TEXT EXCERPT:
++++++
Lung cancer is in a class by itself. It's the biggest and baddest cancer out there — accounting for more diagnoses and deaths than breast, prostate and colon cancer combined.
But for women, lung cancer represents a unique health threat.
Lung cancer diagnoses in women have jumped six-fold over the past three decades, while in men the incidence has gone down.
Women tend to develop lung cancer at younger ages. And women are much more likely to get lung cancer despite never having smoked — a group that numbers about 25,000 a year. Female lung cancer patients who have never smoked outnumber men never-smokers by 3 to 1.
On the redeeming side, there's this: Women with lung cancer survive longer, regardless of their stage of cancer at diagnosis, the type of lung cancer, or how it's treated.
A new report rounds up quite a few didn't-know-that facts about women and lung cancer. Called Out of the Shadows, it comes from Brigham and Women's Hospital in Boston, with input from the Lung Cancer Alliance, an advocacy group.
++++++
DATA SHOWN:

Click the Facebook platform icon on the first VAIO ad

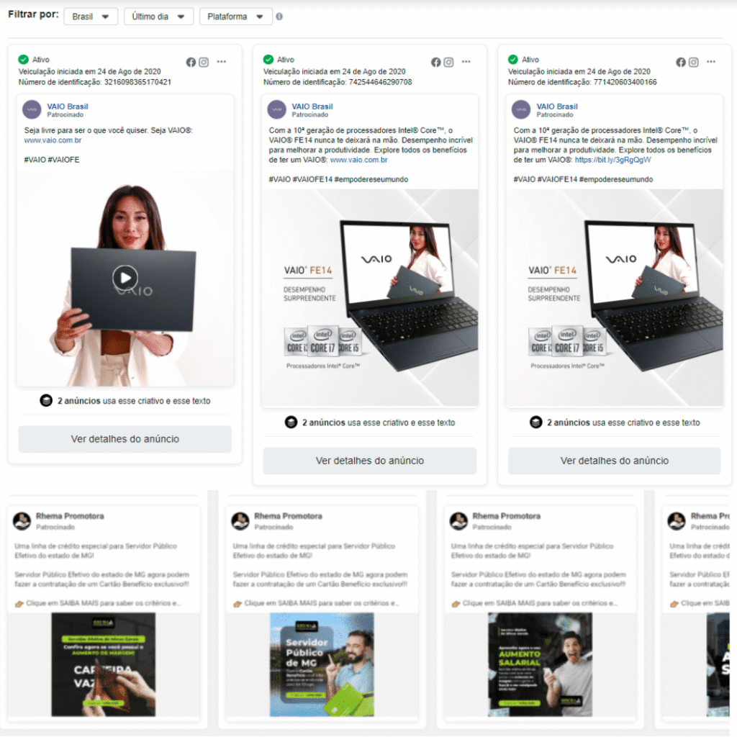190,63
++++++
TASK: Continue the passage on lung cancer in women, starting after its last sentence.

ANSWER TO THE PROBLEM:
The report makes clear that there's a lot cancer scientists don't know about the sex differences in lung cancer. But what they've found out lately underscores the general point that lung cancer needs to be thought of as a collection of malignancies that arise in the lungs.
This is important, because progress in diagnosing and treating this fearsome cancer won't progress until its molecular basis is better understood.
For instance, the report says, women smoke less than men, but seem to suffer more smoking-related DNA damage. Is that because they be less able to clear carcinogens from their lungs, or repair DNA damage?
Similarly, women are more likely to have higher levels or more frequent mutations in biomarkers known to be involved in lung cancer, such as gastrin-releasing peptide factor or epidermal growth factor receptor, or EGFR.
Mutations in EGFR are more common in women who've never smoked, and in those with a type of lung cancer called adenocarcinoma. It was once rare, but now it's the most common kind of lung cancer in men and women of all ages.
There are also important differences in lung cancer incidence among women depending on their ethnic background. There's much more disparity between the sexes among African-Americans, Japanese-Americans and Hawaiians than among U.S. Caucasians.
African-American women have almost the same amount of lung cancer as white women — despite the fact that African-American women have lower smoking rates.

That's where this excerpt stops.